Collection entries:
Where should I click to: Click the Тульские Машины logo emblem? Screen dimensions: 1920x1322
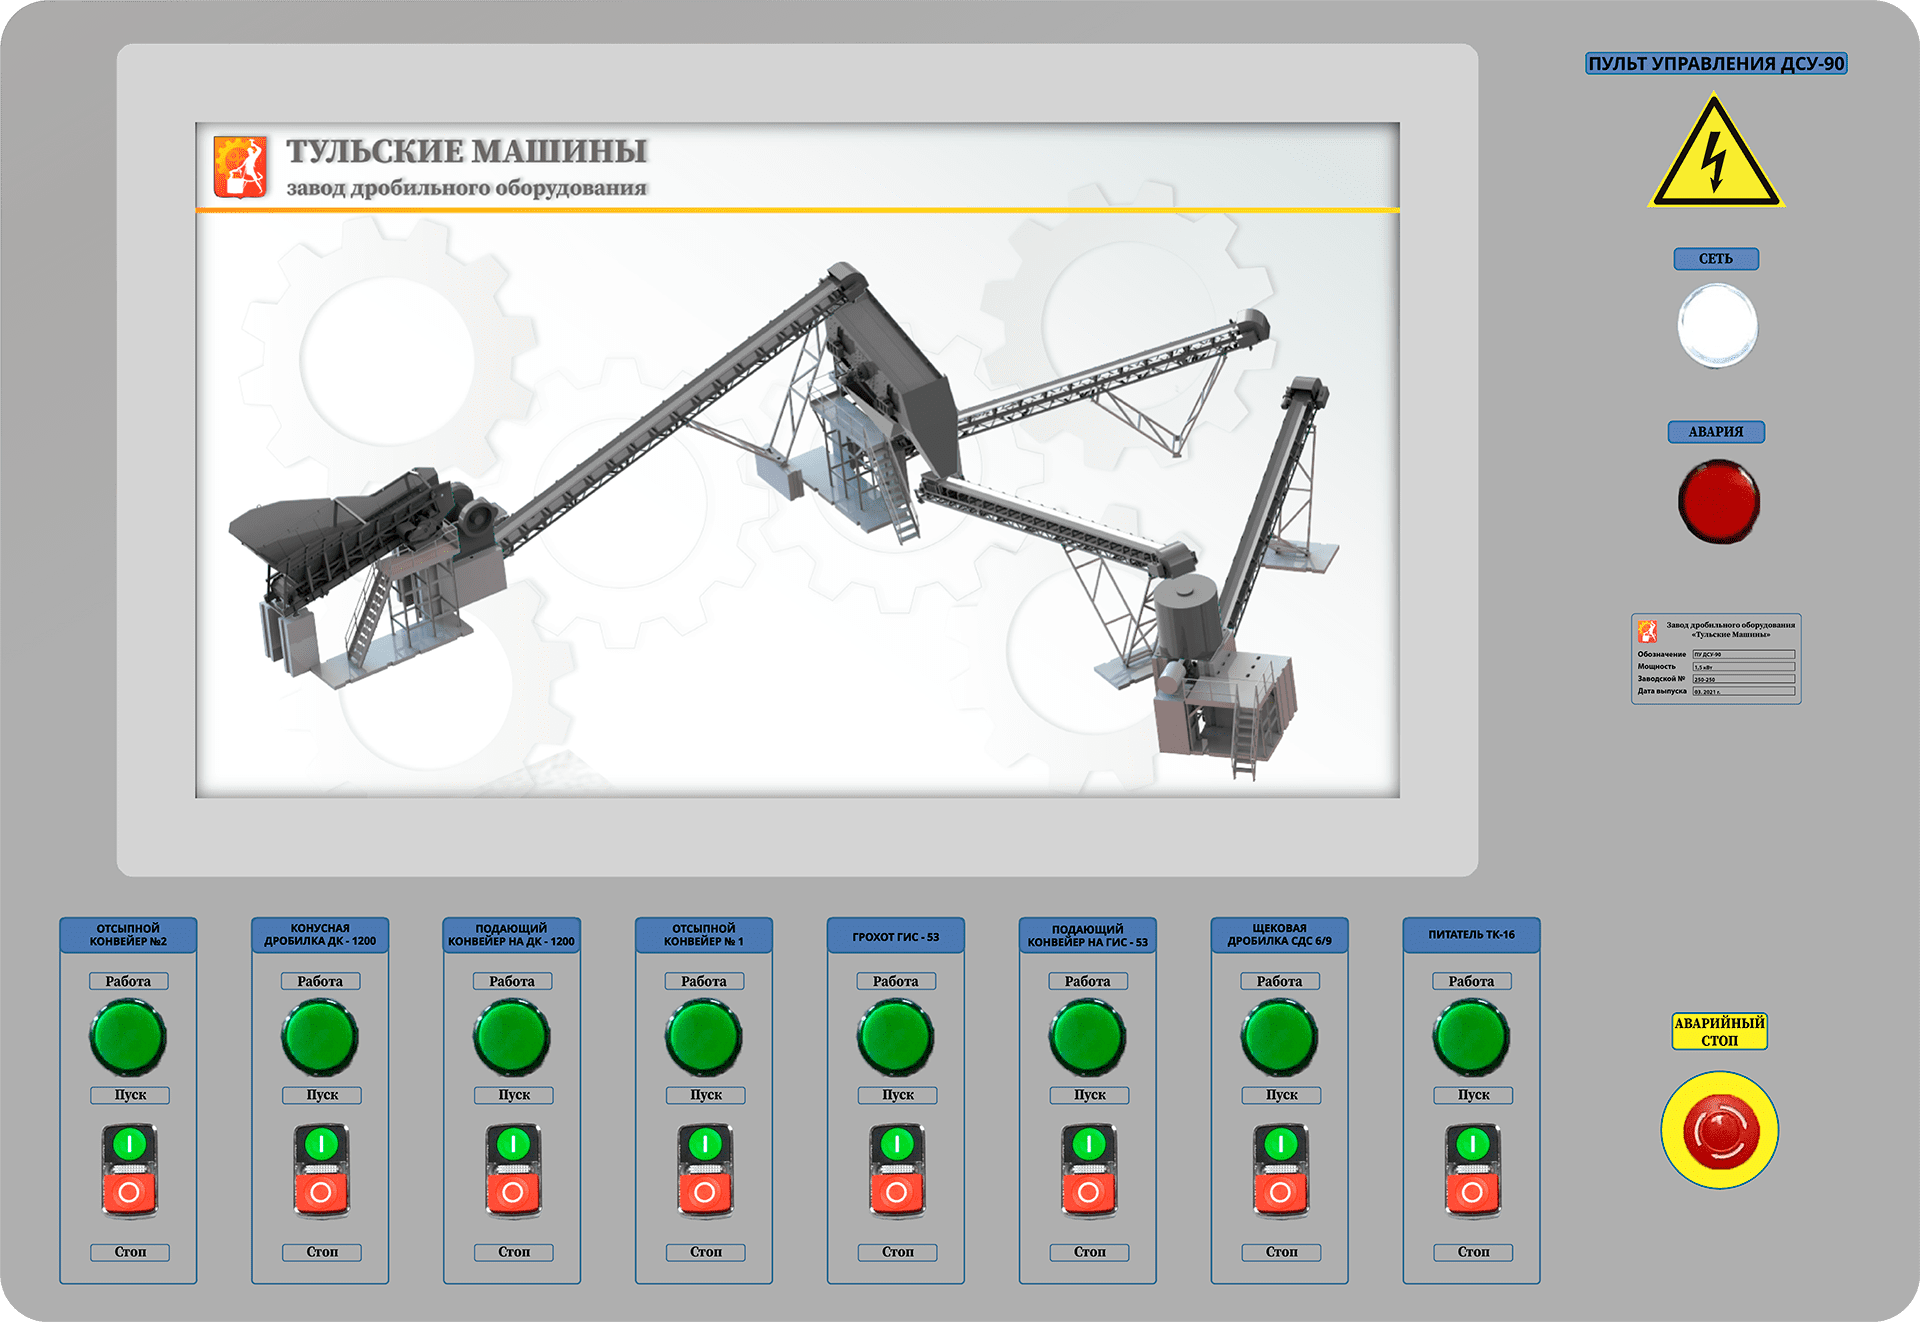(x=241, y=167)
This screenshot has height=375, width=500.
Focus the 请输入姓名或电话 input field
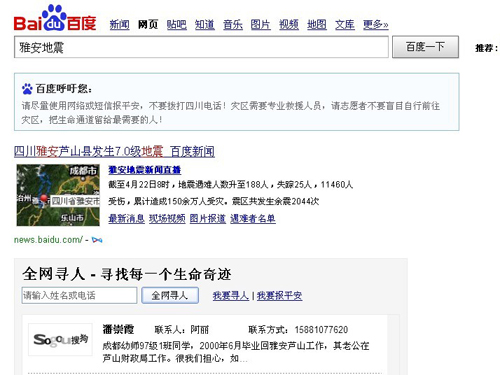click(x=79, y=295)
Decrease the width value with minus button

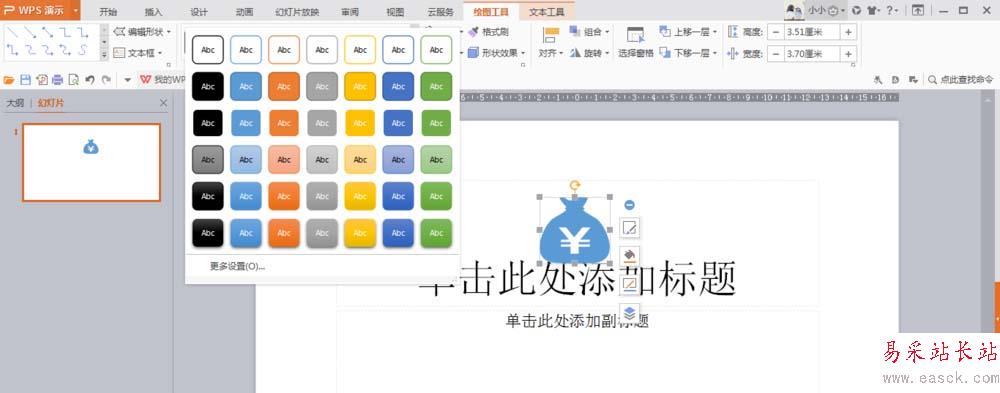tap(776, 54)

Do this –
Pick out each line of the records above that contains the string "width", and copy those lines.

In response –
This screenshot has height=375, width=500.
Decrease the width value with minus button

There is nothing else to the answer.